We know the surviving shareholder gets a 100 percent cost basis increase when purchasing the shares from the estate of the deceased shareholder using a cross-purchase plan. On the other hand, the surviving shareholder gets a 0 percent cost basis increase using a stock redemption.
Many retail, wholesale, and manufacturing C Corps retain significant earnings and profits (E&P) on their balance sheets for business purposes. These E&P can normally be reduced only by a taxable dividend to the shareholders.
However, these accumulated E&P can be distributed tax-free as part of a proportional stock redemption under IRC Section 312(n)(7). This transaction would be a desirable tax accounting strategy if it can be accomplished.
Given a choice between both positive results, is there a way we can get both a 100 percent cost basis increase for the surviving shareholder and a tax-free reduction of E&P under IRC Section 312(n)(7)? The answer is yes, and the strategy to accomplish both is a “Wait and See” optional buy-sell agreement coupled with cross-ownership of the life insurance policies. In a “wait and see” plan, option 1 is cross-purchase, option 2 is stock redemption, and mandatory option 3 is back to cross-purchase.

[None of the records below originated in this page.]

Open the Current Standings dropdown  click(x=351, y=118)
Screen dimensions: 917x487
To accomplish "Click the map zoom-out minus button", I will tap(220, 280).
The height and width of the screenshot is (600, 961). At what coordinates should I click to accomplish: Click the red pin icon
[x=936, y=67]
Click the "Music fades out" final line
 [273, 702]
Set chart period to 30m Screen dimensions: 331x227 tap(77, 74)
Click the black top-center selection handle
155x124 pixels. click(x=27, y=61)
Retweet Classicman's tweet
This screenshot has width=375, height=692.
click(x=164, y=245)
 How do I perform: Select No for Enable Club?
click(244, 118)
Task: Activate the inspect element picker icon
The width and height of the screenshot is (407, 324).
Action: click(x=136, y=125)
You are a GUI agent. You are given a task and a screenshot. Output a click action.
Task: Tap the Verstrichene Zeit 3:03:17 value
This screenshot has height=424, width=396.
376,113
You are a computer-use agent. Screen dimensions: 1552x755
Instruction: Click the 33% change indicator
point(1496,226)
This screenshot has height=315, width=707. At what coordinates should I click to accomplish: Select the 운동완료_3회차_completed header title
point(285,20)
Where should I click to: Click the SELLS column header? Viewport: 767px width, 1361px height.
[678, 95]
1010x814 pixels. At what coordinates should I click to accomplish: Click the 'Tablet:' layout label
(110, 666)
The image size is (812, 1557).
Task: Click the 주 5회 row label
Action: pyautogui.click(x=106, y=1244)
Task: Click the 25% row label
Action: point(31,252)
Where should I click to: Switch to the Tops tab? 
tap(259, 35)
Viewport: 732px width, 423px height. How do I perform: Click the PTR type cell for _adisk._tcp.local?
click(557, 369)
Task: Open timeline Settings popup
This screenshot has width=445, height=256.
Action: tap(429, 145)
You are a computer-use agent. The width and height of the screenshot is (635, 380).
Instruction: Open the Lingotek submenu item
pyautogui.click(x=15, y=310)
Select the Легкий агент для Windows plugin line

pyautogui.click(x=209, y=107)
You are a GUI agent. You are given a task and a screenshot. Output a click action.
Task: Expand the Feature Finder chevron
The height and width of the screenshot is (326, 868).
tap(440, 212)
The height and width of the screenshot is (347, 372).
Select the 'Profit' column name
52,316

Let’s take a look at a simple case study to illustrate the effectiveness of this “wait and see” plan.
The facts of the case:
For example: Assume the C Corp is owned 50-50 by A and B and has a fair market value for buy-sell purposes of $4,000,000 ($2,000,000 each for A and B). The C Corp has a book value of $3,000,000 which consists of $2,800,000 of retained E&P and $200,000 of original cost basis contributed equally by A and B when they formed the company many years ago.
The shareholders and the corporation enter into a “Wait and See” Optional Buy-Sell Agreement. They purchase $2,000,000 of life insurance each with A as the owner and beneficiary on B’s life and B as the owner and beneficiary on A’s life (cross-ownership). The company provides taxable bonus compensation to the shareholder-employees to pay the annual premium.
At B’s death, the transaction sequence could proceed as follows for a 50-50 shareholder case:
1) A collects the $2,000,000 income tax free life insurance death proceeds on B’s life (cross ownership).
2) C Corp and A waive option 1 (cross-purchase) and select option 2 (stock redemption). The corporation redeems B’s stock in exchange for a short term note payable to B’s estate using the short term AFR rate as the interest rate.